-- EXERCISE --
The entire listing is to be repeated verbatim.

-- DATA FOR ANALYSIS --
----

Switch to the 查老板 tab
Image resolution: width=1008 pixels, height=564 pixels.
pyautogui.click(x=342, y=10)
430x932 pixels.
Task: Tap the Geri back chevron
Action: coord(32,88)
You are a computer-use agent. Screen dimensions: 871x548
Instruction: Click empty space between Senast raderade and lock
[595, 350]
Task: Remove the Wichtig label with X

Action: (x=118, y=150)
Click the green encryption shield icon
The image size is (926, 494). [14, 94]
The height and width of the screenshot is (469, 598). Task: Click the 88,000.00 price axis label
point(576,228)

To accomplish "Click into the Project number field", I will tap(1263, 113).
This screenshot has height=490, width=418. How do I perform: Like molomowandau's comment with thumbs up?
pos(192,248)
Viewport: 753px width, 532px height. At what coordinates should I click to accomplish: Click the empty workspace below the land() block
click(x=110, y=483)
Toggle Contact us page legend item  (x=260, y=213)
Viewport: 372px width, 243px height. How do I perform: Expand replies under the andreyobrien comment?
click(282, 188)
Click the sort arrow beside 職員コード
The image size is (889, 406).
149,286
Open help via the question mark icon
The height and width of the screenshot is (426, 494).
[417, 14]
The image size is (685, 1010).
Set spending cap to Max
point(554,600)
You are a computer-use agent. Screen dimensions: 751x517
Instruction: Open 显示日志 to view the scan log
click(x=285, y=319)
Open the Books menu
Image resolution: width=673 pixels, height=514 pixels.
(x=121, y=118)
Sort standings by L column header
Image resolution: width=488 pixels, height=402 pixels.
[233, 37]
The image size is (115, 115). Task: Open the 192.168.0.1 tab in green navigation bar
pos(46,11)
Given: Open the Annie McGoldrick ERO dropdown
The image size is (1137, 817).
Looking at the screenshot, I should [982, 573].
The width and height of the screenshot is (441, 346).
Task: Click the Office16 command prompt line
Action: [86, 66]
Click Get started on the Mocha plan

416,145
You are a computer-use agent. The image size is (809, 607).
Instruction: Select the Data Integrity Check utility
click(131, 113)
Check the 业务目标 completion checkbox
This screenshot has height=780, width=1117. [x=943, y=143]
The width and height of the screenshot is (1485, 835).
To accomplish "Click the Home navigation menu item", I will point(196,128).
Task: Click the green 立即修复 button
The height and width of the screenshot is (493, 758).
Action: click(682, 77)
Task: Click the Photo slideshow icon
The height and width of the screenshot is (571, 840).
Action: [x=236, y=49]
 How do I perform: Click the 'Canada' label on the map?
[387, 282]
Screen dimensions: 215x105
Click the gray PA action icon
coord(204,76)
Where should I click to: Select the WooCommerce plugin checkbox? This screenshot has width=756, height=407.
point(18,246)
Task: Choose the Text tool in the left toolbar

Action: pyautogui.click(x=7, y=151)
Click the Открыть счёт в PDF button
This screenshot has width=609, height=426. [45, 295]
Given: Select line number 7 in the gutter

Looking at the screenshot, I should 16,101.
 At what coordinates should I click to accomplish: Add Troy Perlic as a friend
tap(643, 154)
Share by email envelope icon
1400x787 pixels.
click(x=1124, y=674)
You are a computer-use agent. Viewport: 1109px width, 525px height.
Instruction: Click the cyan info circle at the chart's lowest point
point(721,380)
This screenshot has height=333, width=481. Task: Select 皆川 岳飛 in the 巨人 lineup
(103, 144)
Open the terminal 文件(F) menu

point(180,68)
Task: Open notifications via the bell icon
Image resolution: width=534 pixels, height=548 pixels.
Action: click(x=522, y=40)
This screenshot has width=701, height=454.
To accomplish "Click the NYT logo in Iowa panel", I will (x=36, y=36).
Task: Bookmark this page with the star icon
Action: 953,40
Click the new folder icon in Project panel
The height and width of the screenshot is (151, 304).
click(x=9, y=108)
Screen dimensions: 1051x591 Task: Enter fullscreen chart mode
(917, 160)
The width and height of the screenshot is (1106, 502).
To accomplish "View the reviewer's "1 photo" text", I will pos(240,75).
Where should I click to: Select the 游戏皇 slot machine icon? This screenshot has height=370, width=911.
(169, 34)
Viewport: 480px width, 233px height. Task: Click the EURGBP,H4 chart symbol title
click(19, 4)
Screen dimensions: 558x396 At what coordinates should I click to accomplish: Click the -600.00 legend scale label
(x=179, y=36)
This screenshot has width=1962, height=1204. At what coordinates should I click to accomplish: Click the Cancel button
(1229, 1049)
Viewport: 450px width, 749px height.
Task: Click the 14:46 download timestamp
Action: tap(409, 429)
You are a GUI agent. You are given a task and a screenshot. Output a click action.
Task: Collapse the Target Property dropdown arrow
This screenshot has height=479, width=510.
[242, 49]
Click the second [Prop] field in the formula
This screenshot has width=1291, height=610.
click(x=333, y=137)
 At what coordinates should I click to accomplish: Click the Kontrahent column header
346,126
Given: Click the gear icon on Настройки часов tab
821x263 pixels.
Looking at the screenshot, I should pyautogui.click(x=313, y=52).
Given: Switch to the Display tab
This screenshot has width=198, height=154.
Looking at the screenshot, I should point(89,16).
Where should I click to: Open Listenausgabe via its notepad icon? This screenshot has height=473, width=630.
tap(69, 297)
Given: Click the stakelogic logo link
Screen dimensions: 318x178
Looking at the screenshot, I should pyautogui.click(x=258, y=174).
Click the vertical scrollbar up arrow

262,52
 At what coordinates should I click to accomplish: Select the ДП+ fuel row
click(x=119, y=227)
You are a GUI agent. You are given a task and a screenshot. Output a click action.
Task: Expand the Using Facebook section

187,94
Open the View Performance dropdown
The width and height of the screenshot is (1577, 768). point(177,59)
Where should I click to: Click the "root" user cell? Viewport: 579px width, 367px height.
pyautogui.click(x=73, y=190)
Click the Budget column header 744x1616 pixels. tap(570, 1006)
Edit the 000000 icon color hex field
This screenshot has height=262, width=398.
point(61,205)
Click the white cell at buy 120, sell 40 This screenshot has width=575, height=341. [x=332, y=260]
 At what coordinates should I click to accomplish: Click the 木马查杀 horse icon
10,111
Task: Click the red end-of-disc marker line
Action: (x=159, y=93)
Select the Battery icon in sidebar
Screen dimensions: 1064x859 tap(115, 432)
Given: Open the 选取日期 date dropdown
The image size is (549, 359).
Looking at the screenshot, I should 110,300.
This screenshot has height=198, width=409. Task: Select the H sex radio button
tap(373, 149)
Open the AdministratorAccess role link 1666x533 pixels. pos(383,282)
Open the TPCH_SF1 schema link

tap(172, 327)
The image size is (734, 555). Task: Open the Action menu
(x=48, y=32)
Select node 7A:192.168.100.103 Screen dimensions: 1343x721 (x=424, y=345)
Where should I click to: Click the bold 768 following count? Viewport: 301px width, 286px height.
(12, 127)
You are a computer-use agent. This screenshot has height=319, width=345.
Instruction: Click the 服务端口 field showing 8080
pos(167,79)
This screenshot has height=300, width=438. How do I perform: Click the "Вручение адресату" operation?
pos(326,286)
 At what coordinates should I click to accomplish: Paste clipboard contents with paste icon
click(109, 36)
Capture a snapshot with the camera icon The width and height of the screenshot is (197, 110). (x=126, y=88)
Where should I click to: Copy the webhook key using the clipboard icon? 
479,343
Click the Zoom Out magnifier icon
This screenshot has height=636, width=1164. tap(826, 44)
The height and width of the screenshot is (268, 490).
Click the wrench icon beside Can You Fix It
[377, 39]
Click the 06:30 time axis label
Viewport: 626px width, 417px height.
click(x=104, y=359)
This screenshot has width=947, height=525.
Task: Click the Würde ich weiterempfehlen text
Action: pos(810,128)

----

-- ANSWER BOX --
Switch to the 查老板 tab
Image resolution: width=1008 pixels, height=564 pixels.
pyautogui.click(x=342, y=10)
430x932 pixels.
Task: Tap the Geri back chevron
Action: coord(32,88)
You are a computer-use agent. Screen dimensions: 871x548
Instruction: Click empty space between Senast raderade and lock
[595, 350]
Task: Remove the Wichtig label with X

Action: (x=118, y=150)
Click the green encryption shield icon
The image size is (926, 494). [14, 94]
The height and width of the screenshot is (469, 598). Task: Click the 88,000.00 price axis label
point(576,228)

To accomplish "Click into the Project number field", I will tap(1263, 113).
This screenshot has height=490, width=418. How do I perform: Like molomowandau's comment with thumbs up?
pos(192,248)
Viewport: 753px width, 532px height. At what coordinates should I click to accomplish: Click the empty workspace below the land() block
click(x=110, y=483)
Toggle Contact us page legend item  (x=260, y=213)
Viewport: 372px width, 243px height. How do I perform: Expand replies under the andreyobrien comment?
click(282, 188)
Click the sort arrow beside 職員コード
The image size is (889, 406).
149,286
Open help via the question mark icon
The height and width of the screenshot is (426, 494).
[417, 14]
The image size is (685, 1010).
Set spending cap to Max
point(554,600)
You are a computer-use agent. Screen dimensions: 751x517
Instruction: Open 显示日志 to view the scan log
click(x=285, y=319)
Open the Books menu
Image resolution: width=673 pixels, height=514 pixels.
(x=121, y=118)
Sort standings by L column header
Image resolution: width=488 pixels, height=402 pixels.
[233, 37]
The image size is (115, 115). Task: Open the 192.168.0.1 tab in green navigation bar
pos(46,11)
Given: Open the Annie McGoldrick ERO dropdown
The image size is (1137, 817).
Looking at the screenshot, I should [982, 573].
The width and height of the screenshot is (441, 346).
Task: Click the Office16 command prompt line
Action: [86, 66]
Click Get started on the Mocha plan

416,145
You are a computer-use agent. The image size is (809, 607).
Instruction: Select the Data Integrity Check utility
click(131, 113)
Check the 业务目标 completion checkbox
This screenshot has height=780, width=1117. [x=943, y=143]
The width and height of the screenshot is (1485, 835).
To accomplish "Click the Home navigation menu item", I will point(196,128).
Task: Click the green 立即修复 button
The height and width of the screenshot is (493, 758).
Action: click(682, 77)
Task: Click the Photo slideshow icon
The height and width of the screenshot is (571, 840).
Action: [x=236, y=49]
 How do I perform: Click the 'Canada' label on the map?
[387, 282]
Screen dimensions: 215x105
Click the gray PA action icon
coord(204,76)
Where should I click to: Select the WooCommerce plugin checkbox? This screenshot has width=756, height=407.
point(18,246)
Task: Choose the Text tool in the left toolbar

Action: pyautogui.click(x=7, y=151)
Click the Открыть счёт в PDF button
This screenshot has width=609, height=426. [45, 295]
Given: Select line number 7 in the gutter

Looking at the screenshot, I should 16,101.
 At what coordinates should I click to accomplish: Add Troy Perlic as a friend
tap(643, 154)
Share by email envelope icon
1400x787 pixels.
click(x=1124, y=674)
You are a computer-use agent. Viewport: 1109px width, 525px height.
Instruction: Click the cyan info circle at the chart's lowest point
point(721,380)
This screenshot has height=333, width=481. Task: Select 皆川 岳飛 in the 巨人 lineup
(103, 144)
Open the terminal 文件(F) menu

point(180,68)
Task: Open notifications via the bell icon
Image resolution: width=534 pixels, height=548 pixels.
Action: click(x=522, y=40)
This screenshot has width=701, height=454.
To accomplish "Click the NYT logo in Iowa panel", I will (x=36, y=36).
Task: Bookmark this page with the star icon
Action: 953,40
Click the new folder icon in Project panel
The height and width of the screenshot is (151, 304).
click(x=9, y=108)
Screen dimensions: 1051x591 Task: Enter fullscreen chart mode
(917, 160)
The width and height of the screenshot is (1106, 502).
To accomplish "View the reviewer's "1 photo" text", I will pos(240,75).
Where should I click to: Select the 游戏皇 slot machine icon? This screenshot has height=370, width=911.
(169, 34)
Viewport: 480px width, 233px height. Task: Click the EURGBP,H4 chart symbol title
click(19, 4)
Screen dimensions: 558x396 At what coordinates should I click to accomplish: Click the -600.00 legend scale label
(x=179, y=36)
This screenshot has width=1962, height=1204. At what coordinates should I click to accomplish: Click the Cancel button
(1229, 1049)
Viewport: 450px width, 749px height.
Task: Click the 14:46 download timestamp
Action: tap(409, 429)
You are a GUI agent. You are given a task and a screenshot. Output a click action.
Task: Collapse the Target Property dropdown arrow
This screenshot has height=479, width=510.
[242, 49]
Click the second [Prop] field in the formula
This screenshot has width=1291, height=610.
click(x=333, y=137)
 At what coordinates should I click to accomplish: Click the Kontrahent column header
346,126
Given: Click the gear icon on Настройки часов tab
821x263 pixels.
Looking at the screenshot, I should pyautogui.click(x=313, y=52).
Given: Switch to the Display tab
This screenshot has width=198, height=154.
Looking at the screenshot, I should point(89,16).
Where should I click to: Open Listenausgabe via its notepad icon? This screenshot has height=473, width=630.
tap(69, 297)
Given: Click the stakelogic logo link
Screen dimensions: 318x178
Looking at the screenshot, I should pyautogui.click(x=258, y=174).
Click the vertical scrollbar up arrow

262,52
 At what coordinates should I click to accomplish: Select the ДП+ fuel row
click(x=119, y=227)
You are a GUI agent. You are given a task and a screenshot. Output a click action.
Task: Expand the Using Facebook section

187,94
Open the View Performance dropdown
The width and height of the screenshot is (1577, 768). point(177,59)
Where should I click to: Click the "root" user cell? Viewport: 579px width, 367px height.
pyautogui.click(x=73, y=190)
Click the Budget column header 744x1616 pixels. tap(570, 1006)
Edit the 000000 icon color hex field
This screenshot has height=262, width=398.
point(61,205)
Click the white cell at buy 120, sell 40 This screenshot has width=575, height=341. [x=332, y=260]
 At what coordinates should I click to accomplish: Click the 木马查杀 horse icon
10,111
Task: Click the red end-of-disc marker line
Action: (x=159, y=93)
Select the Battery icon in sidebar
Screen dimensions: 1064x859 tap(115, 432)
Given: Open the 选取日期 date dropdown
The image size is (549, 359).
Looking at the screenshot, I should 110,300.
This screenshot has height=198, width=409. Task: Select the H sex radio button
tap(373, 149)
Open the AdministratorAccess role link 1666x533 pixels. pos(383,282)
Open the TPCH_SF1 schema link

tap(172, 327)
The image size is (734, 555). Task: Open the Action menu
(x=48, y=32)
Select node 7A:192.168.100.103 Screen dimensions: 1343x721 (x=424, y=345)
Where should I click to: Click the bold 768 following count? Viewport: 301px width, 286px height.
(12, 127)
You are a computer-use agent. This screenshot has height=319, width=345.
Instruction: Click the 服务端口 field showing 8080
pos(167,79)
This screenshot has height=300, width=438. How do I perform: Click the "Вручение адресату" operation?
pos(326,286)
 At what coordinates should I click to accomplish: Paste clipboard contents with paste icon
click(109, 36)
Capture a snapshot with the camera icon The width and height of the screenshot is (197, 110). (x=126, y=88)
Where should I click to: Copy the webhook key using the clipboard icon? 
479,343
Click the Zoom Out magnifier icon
This screenshot has height=636, width=1164. tap(826, 44)
The height and width of the screenshot is (268, 490).
Click the wrench icon beside Can You Fix It
[377, 39]
Click the 06:30 time axis label
Viewport: 626px width, 417px height.
click(x=104, y=359)
This screenshot has width=947, height=525.
Task: Click the Würde ich weiterempfehlen text
Action: pos(810,128)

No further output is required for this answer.